══ Text extract
Oh yeah, speaking of Comic-Con, there seem to have been an even greater than usual number of investigative reports on the show, what it means, how it works etc. I’ll link to a few below, but my own inquiries yielded a very interesting statistic. I was told by a reputable source that an independent study by a major film studio suggests that some 60,000 people some to San Diego without badges just to hang out, go to the theme parks, stalk celebrities, and march around the Gaslamp Quarter. Someone told me anecdotally that the figure was thought to be even higher this year, with as many as a quarter of a million people, all told, descending on Nerd Prom.
While that number may be an exaggeration, it’s still a huge number of people. On Saturday night all of Fifth St. was closed down and it was a madhouse. Obviously this has a huge impact on how the event works, and how people are going to approach it in the future. I’ll have more in my wrap up report, but here are the other voices, other blog posts links for now:
§ Calvin Reid and I covered the show
for Publishers Weekly in depth and there was the usual questioning of “why are we here?” but this time, I think, with a little more resolve:
Bennett said she has “issues with all the big Cons,” but noted that “Comic-Con in particular is too big, overwhelming, expensive, and diffuse, spread out.” She lamented that “the big cons have increasingly become ‘general audience’ shows,” and the fans they attract are not necessarily attending to buy books.
Retailer Peter Birkemoe of The Beguiling, Toronto’s premier comics bookstore and cosponsor of the Toronto Comic Arts Festival, expressed similar concerns about Comic-Con at the Drawn & Quarterly booth, where he typically works during the show selling artwork for the house and helping with D&Q book sales. Although D&Q had a great show, as always, and sold out of Jillian Tamakis’ new graphic novel, Super Mutant Magic Academy and D&Q’s huge 25th Anniversary anthology, Birkemoe had the same sense of apprehension over demographic changes at Comic-con as Bennett. “It’s harder to get in, and the audience isn’t necessarily here to buy books,” he said.
════
══ Data
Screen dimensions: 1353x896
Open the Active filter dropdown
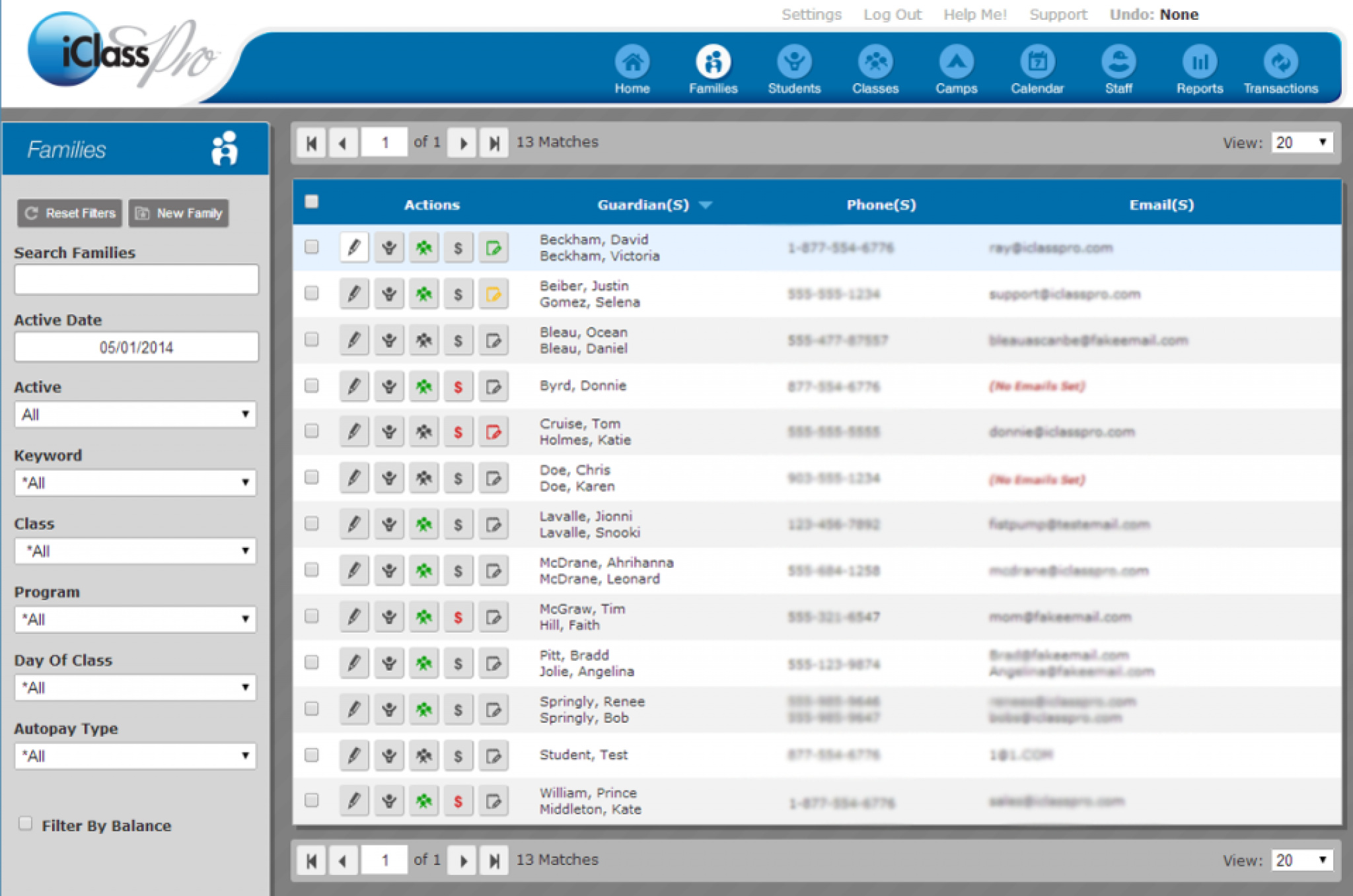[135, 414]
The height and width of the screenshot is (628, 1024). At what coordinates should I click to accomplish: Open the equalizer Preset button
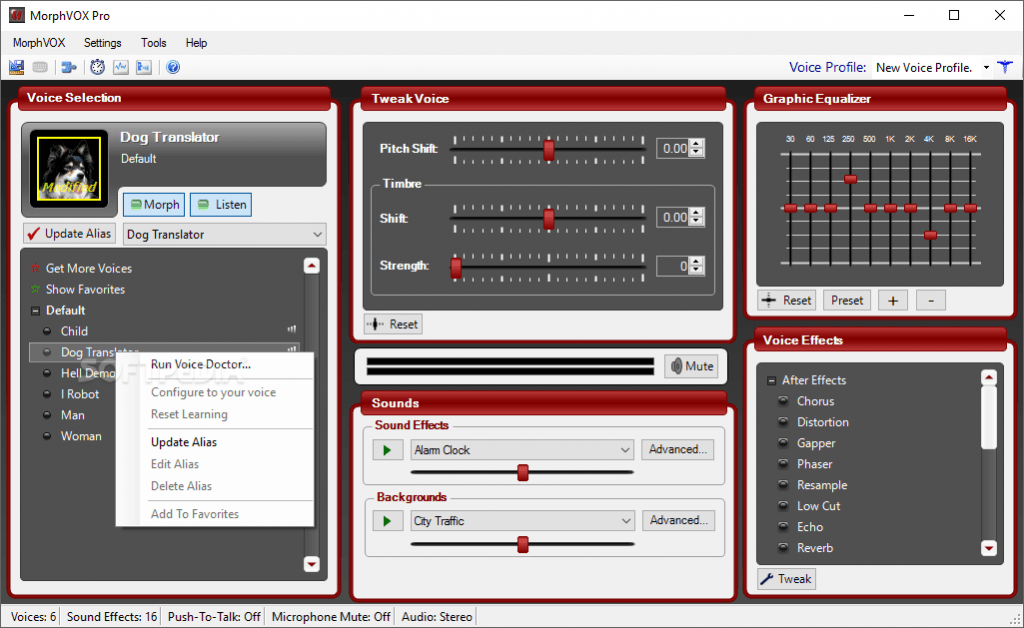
════
Exercise aim>
In the Comic-Con piece, substitute "downtown district" for "Gaslamp Quarter" and write out the passage between "Oh yeah, speaking" and "on Nerd Prom.", inclusive. The material comes from a different source than the Comic-Con piece.

Answer to the exercise>
Oh yeah, speaking of Comic-Con, there seem to have been an even greater than usual number of investigative reports on the show, what it means, how it works etc. I’ll link to a few below, but my own inquiries yielded a very interesting statistic. I was told by a reputable source that an independent study by a major film studio suggests that some 60,000 people some to San Diego without badges just to hang out, go to the theme parks, stalk celebrities, and march around the downtown district. Someone told me anecdotally that the figure was thought to be even higher this year, with as many as a quarter of a million people, all told, descending on Nerd Prom.